Ronan knew the way to Adam’s so well that he could’ve done it in his sleep. Maybe he was dreaming now, even. It hardly mattered whether he was awake or asleep. Ronan was cycling down an empty road in the darkness, and the world only existed around him for the few metres that his torch lit up. That was something that felt right, too.

(ronan meets adam parrish for the first time. there's something going on in the trailer park, though, and ronan finds there's more to adam than daisy chains and a pretty face.)

Chapter 1: (i) daisies

Notes:

the prose quality majorly picks up after the first chapter so please consider reading the whole thing! anyway enjoy ronan and adam being dumbasses, writing them is my favourite thing

Chapter Text

‘Hey, Dec - Ronan. Where are you going?’

Niall Lynch stood on the driveway outside the Barns, looking down at Ronan. Ronan was on his bike, pouting up at Niall. It upset him that Niall had mistaken him for Declan, but he could understand it - they looked similar now, in the summer, where Aurora had taken them to get identical haircuts, dark curls cropped well above their shoulders to suit the heat.

‘Out,’ said Ronan.

‘Where?’ said Niall. ‘Is it a secret? You can tell me, you know.’ He reached down to ruffle Ronan’s hair and Ronan ducked away out of habit. He always pretended not to enjoy Niall’s affection, and Niall always showed it the same. It was one of Ronan’s favourite things about him.
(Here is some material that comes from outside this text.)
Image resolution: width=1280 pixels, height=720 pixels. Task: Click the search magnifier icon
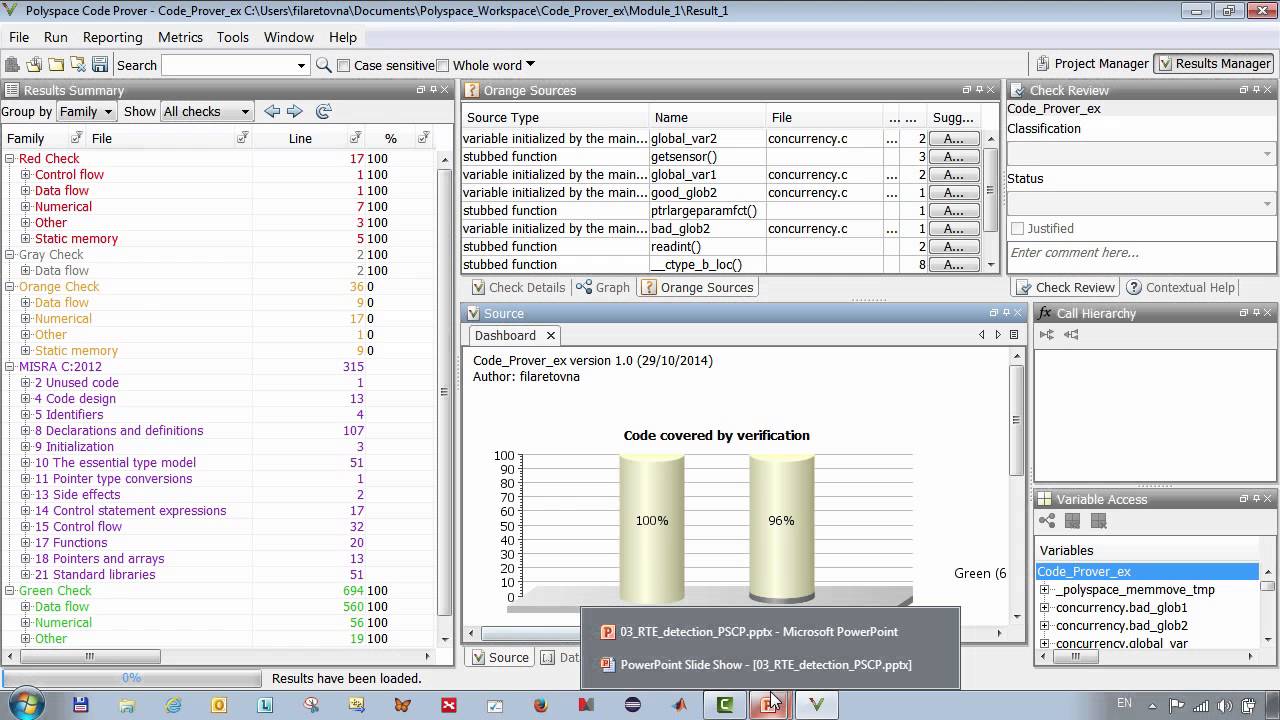[x=323, y=65]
‘Keep it a secret? Promise?’ said Ronan, looking up at Niall with as much earnestness as he could muster.

‘Of course I will.’

‘Really really? You’re telling the truth?’
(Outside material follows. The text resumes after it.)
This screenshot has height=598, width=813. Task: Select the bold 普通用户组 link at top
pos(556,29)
‘Of course, Ronan,’ said Niall, smiling his crooked grin. ‘I never lie.’

This was a lie in itself. Ronan would turn ten this year, and he was already adept at recognising lies and liars. Niall was a liar, he had decided. So was Declan. Ronan felt he was the sort of person who ought to be a liar, and resorted to try and tell the truth as much as possible. (Matthew always told the truth. Ronan was jealous at his lack of secrets.)

‘I’m going to the trailer park,’ said Ronan, carefully. ‘There’s a boy there I see a lot. My age.’

Niall nodded, slowly, playing with Ronan’s hair. ‘I’m glad you’ve made a friend,’ he said. ‘Don’t do anything stupid. Be home for tea.’

Ronan nodded, kicking off his bike and hurtling down the road away from the Barns and towards the trailer park.

*

What he had told his father was not lying; more omission. The boy from the trailer park was not a friend, more an interest. Ronan had taken his bike over there a few days ago, just to see what a trailer park was (he hadn’t been entirely sure), and that was when he had met the boy.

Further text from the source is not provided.